***** TEXTO
Na redação final, ficou definida como "eutanásia não punível a antecipação da morte por decisão da própria pessoa, maior, cuja vontade seja atual e reiterada, séria, livre e esclarecida, em situação de sofrimento extremo, com lesão definitiva, de gravidade extrema, de acordo com o consenso científico, ou doença incurável e fatal, quando praticada ou ajudada por profissionais de saúde". Isabel Moreira diz que estudos de opinião demonstram que a grande maioria da sociedade portuguesa é favorável.

"Uma das coisas que se dizia é que a sociedade portuguesa é muito conservadora e que haveria um grande tumulto social. Pelo contrário, há uma grande pacificação social. É um pouco mito a ideia de que os portugueses são tão conservadores e reacionários. São muito livres, se calhar dizem-se católicos como postura cultural, mas sabem distinguir aquilo que é sua pertença a uma religião daquilo que importa do ponto de vista político por uma determinada ação através da lei", compara.
**********
***** DADOS FORNECIDOS
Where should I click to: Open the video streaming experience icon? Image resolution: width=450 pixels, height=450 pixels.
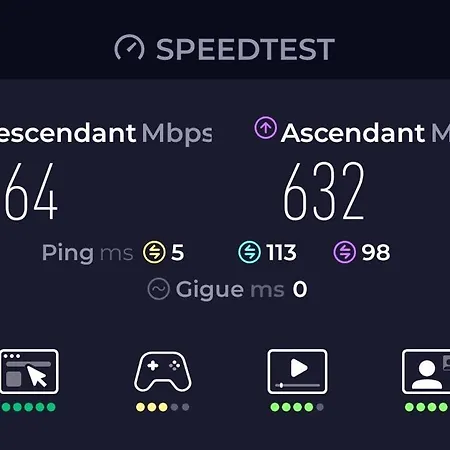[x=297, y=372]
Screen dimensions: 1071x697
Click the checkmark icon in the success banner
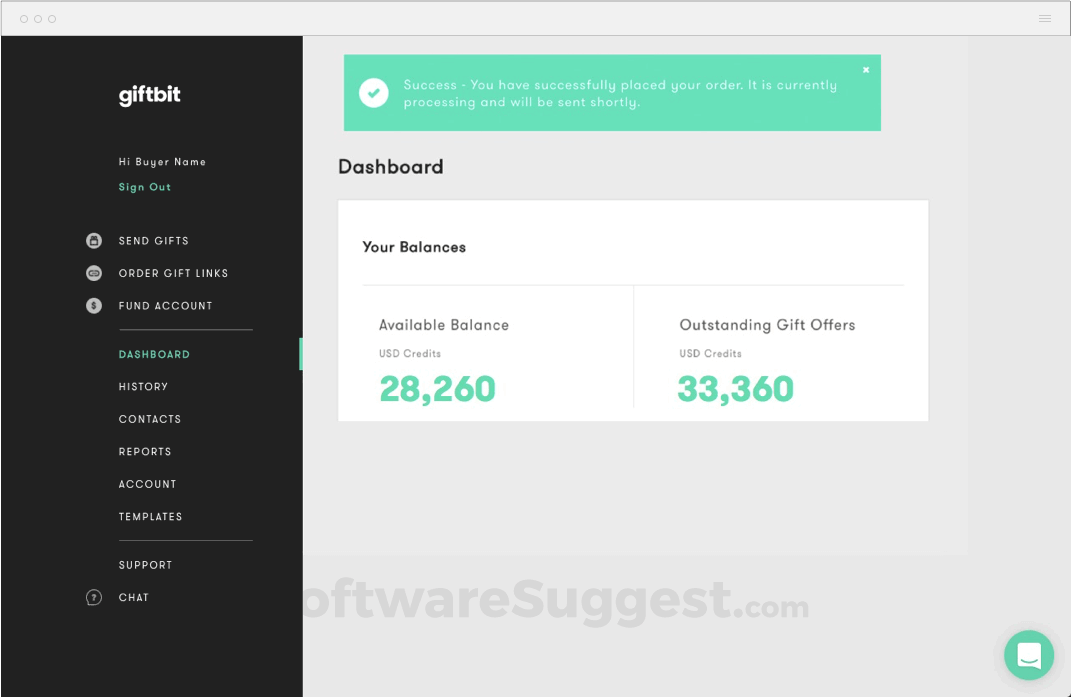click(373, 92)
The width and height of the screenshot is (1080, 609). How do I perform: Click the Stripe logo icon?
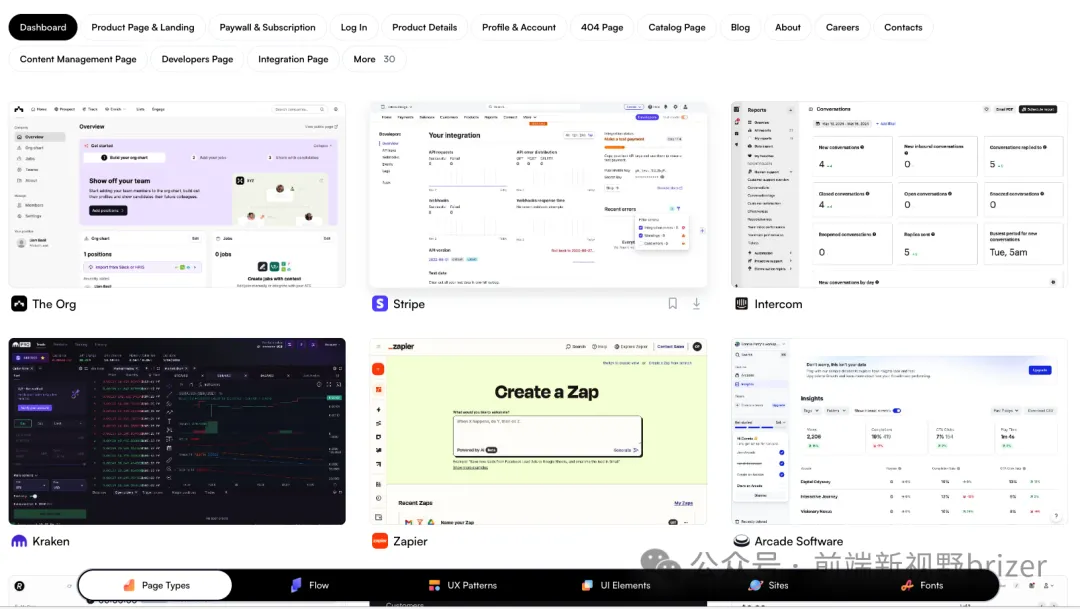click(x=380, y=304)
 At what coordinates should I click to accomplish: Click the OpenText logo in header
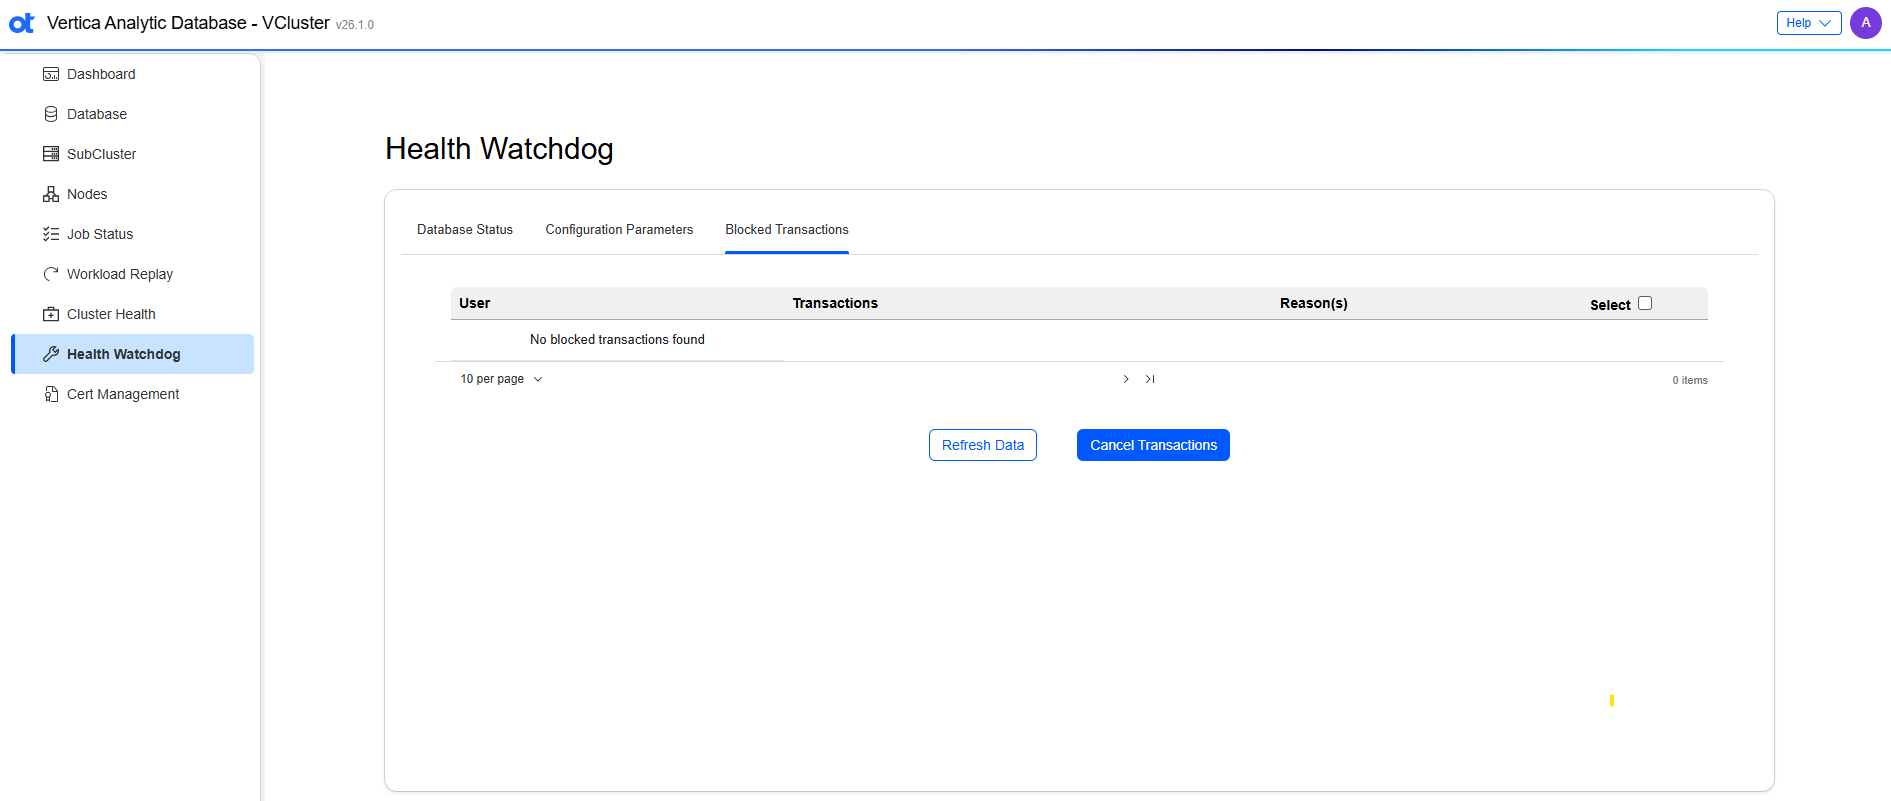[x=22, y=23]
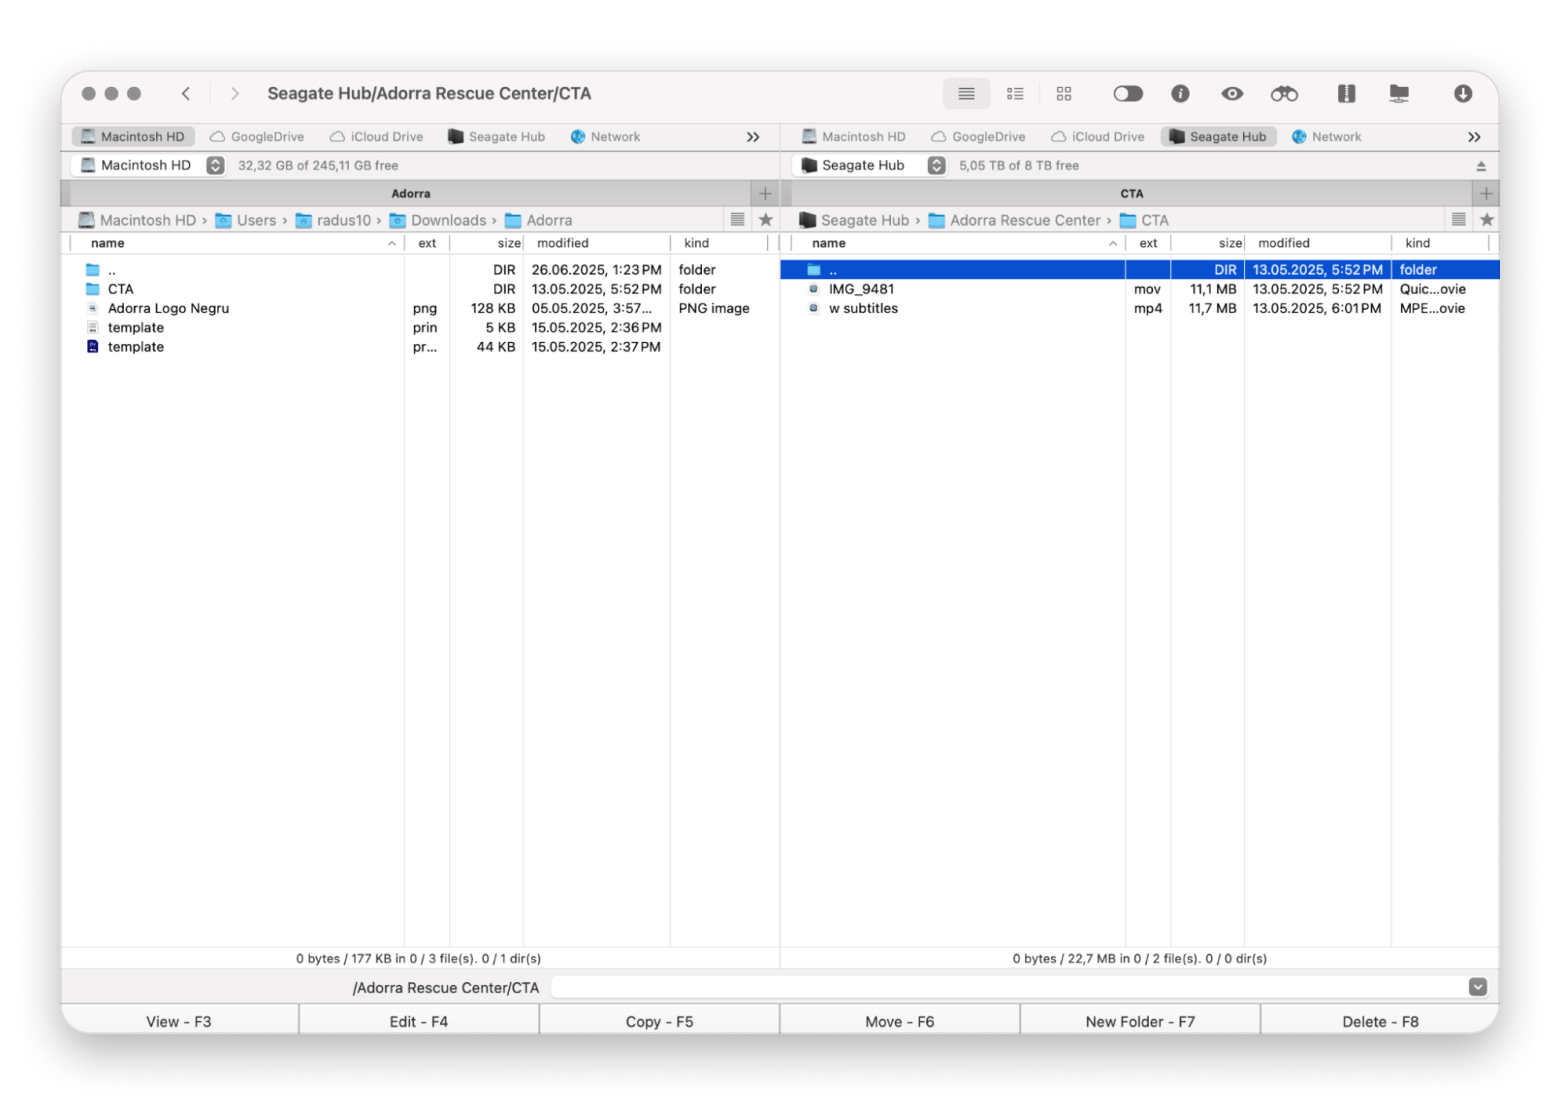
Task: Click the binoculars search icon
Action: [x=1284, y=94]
**********
◆ **LISTA DE TAREFAS**:
• A. Transcreva, sem mudar nada, o trecho do texto sobre a eutanásia que começa em "Na redação final, ficou" e acaba em "portuguesa é favorável.".
• B. Continue o texto sobre a eutanásia a partir da última frase que aparece nele.

◆ **RESPOSTAS POR TAREFA**:
• A.
Na redação final, ficou definida como "eutanásia não punível a antecipação da morte por decisão da própria pessoa, maior, cuja vontade seja atual e reiterada, séria, livre e esclarecida, em situação de sofrimento extremo, com lesão definitiva, de gravidade extrema, de acordo com o consenso científico, ou doença incurável e fatal, quando praticada ou ajudada por profissionais de saúde". Isabel Moreira diz que estudos de opinião demonstram que a grande maioria da sociedade portuguesa é favorável.

• B.
Questionada pela Sputnik Brasil se acredita que Rebelo de Sousa promulgue a lei mesmo sendo católico e pessoalmente contra a despenalização da eutanásia ou acredita que ele possa enviá-la ao Tribunal Constitucional, ela admite não saber.

"Não faço ideia. Temos que aceitar todas as possibilidades que a Constituição confere ao presidente. Se ele vetar politicamente, compete a nós decidir se ultrapassamos esse veto. Se enviar para o Tribunal, vamos aguardar com todo respeito", conclui.